-------- Excerpt provided
I got this via e-mail earlier this morning:

CPR Suspends Ad Campaign On News Of Senator Kennedy’s Passing, Statement from Rick Scott:

“With the sad news of Senator Kennedy’s passing Conservatives for Patients Rights is immediately suspending our ad campaign for health care reform out of respect to the Kennedy family as well as the Senator’s colleagues and supporters, to whom we extend our condolences. We know the debate will continue – a debate Senator Kennedy embraced with vigor – and we look forward to engaging in the debate in the months ahead. But now is a time for respect, reflection and remembrance. Senator Kennedy’s lifetime of dedicated public service transcended multiple generations. His devotion to many issues and his relentless passion made him a hero to his supporters and worthy adversary to his opponents. His voice and presence will be missed.”
----------------
-------- Data section
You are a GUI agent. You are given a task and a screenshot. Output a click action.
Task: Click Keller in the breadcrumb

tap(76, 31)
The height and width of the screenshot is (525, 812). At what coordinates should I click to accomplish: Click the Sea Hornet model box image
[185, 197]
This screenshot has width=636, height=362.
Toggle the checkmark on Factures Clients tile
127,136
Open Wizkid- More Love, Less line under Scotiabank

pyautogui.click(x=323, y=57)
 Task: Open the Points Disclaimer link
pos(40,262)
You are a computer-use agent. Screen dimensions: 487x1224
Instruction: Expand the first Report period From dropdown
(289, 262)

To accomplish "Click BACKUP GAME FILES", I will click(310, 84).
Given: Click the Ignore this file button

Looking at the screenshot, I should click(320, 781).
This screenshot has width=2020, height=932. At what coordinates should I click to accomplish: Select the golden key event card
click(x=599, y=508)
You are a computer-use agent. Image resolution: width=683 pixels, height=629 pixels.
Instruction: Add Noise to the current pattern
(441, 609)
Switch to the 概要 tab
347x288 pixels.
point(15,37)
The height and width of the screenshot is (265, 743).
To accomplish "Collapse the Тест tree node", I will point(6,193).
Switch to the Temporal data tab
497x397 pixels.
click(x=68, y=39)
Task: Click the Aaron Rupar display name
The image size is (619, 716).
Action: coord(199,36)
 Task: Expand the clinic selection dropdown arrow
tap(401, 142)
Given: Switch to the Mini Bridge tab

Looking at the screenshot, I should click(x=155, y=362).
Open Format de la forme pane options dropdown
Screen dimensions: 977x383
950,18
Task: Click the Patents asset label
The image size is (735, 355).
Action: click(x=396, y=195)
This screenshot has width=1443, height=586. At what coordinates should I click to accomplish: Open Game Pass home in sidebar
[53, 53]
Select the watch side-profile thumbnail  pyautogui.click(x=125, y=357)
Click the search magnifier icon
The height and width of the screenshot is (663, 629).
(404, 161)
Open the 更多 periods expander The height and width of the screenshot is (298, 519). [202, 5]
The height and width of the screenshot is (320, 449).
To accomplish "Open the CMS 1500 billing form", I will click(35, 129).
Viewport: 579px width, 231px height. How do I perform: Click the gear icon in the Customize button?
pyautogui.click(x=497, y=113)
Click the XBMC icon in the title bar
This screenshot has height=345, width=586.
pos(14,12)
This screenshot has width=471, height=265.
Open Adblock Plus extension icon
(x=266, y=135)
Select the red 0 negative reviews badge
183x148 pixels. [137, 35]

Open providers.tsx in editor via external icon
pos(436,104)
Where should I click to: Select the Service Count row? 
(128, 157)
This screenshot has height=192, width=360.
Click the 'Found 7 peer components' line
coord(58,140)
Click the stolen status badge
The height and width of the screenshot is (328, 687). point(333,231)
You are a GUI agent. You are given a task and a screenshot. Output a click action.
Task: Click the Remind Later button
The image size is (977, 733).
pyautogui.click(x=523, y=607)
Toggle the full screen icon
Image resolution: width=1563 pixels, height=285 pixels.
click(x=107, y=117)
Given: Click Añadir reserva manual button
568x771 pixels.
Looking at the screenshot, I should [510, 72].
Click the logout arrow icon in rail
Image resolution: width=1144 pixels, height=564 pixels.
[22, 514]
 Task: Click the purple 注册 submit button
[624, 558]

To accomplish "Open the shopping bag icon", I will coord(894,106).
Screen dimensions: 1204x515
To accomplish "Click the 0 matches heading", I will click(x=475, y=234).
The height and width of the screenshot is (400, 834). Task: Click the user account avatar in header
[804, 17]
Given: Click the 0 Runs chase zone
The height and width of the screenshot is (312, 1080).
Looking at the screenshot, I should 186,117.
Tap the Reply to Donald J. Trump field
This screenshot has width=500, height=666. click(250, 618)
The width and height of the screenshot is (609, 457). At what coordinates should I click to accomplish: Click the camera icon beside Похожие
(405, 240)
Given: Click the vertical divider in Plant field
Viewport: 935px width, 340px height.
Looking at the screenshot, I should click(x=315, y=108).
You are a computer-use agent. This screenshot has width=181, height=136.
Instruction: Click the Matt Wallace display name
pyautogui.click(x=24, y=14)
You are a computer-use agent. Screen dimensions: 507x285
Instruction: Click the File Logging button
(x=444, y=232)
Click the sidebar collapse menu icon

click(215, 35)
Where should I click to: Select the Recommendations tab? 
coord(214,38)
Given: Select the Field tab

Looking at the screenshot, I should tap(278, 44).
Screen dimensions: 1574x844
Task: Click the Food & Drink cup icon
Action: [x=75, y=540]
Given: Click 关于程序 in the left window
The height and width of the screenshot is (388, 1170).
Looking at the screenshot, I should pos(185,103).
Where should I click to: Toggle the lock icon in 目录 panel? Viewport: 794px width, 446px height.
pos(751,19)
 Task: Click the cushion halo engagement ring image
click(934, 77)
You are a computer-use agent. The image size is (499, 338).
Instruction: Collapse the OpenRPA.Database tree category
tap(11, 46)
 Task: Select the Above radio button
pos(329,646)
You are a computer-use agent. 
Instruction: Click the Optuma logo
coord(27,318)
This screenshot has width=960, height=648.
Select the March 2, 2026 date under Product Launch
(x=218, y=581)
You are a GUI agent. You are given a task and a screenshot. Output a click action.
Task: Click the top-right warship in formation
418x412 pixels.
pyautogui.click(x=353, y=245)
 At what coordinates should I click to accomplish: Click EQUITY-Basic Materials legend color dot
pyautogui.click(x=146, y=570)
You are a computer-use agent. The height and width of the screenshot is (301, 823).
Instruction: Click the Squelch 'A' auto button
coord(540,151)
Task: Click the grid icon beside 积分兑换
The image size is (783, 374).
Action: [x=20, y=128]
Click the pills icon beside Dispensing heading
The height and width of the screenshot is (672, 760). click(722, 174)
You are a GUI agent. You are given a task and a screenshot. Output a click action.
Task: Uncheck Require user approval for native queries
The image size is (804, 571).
----------------
_Task to complete_.
Continue the post about Conservatives for Patients Rights suspending its ad campaign after Senator Kennedy's death, starting right after the quoted statement.

_Result of this task_.
It’s gracious of CPR and Rick Scott to pay their respects to the Kennedys, but that’s another issue entirely.  While Ted Kennedy made health-care reform his signature issue, the debate doesn’t hinge on Kennedy’s presence or non-presence.  It’s not a personal issue at all; it’s a national debate, and it continues today and every day while the ObamaCare proposal remains on the table.  Unless CPR’s ads specifically mentioned Kennedy — and I’m not sure why they would have — there’s nothing at all disrespectful about running them today or any other day, in relation to Kennedy’s death.

Broadcast networks can and will endlessly chew over Kennedy’s life over the next few days, but that doesn’t mean the rest of us can’t stick to business.  Let’s not indulge in the same personality-driven actions of the television stations.  Our health-care debate didn’t depend on Kennedy before now, and the very same issues remain just as vital today as they were yesterday.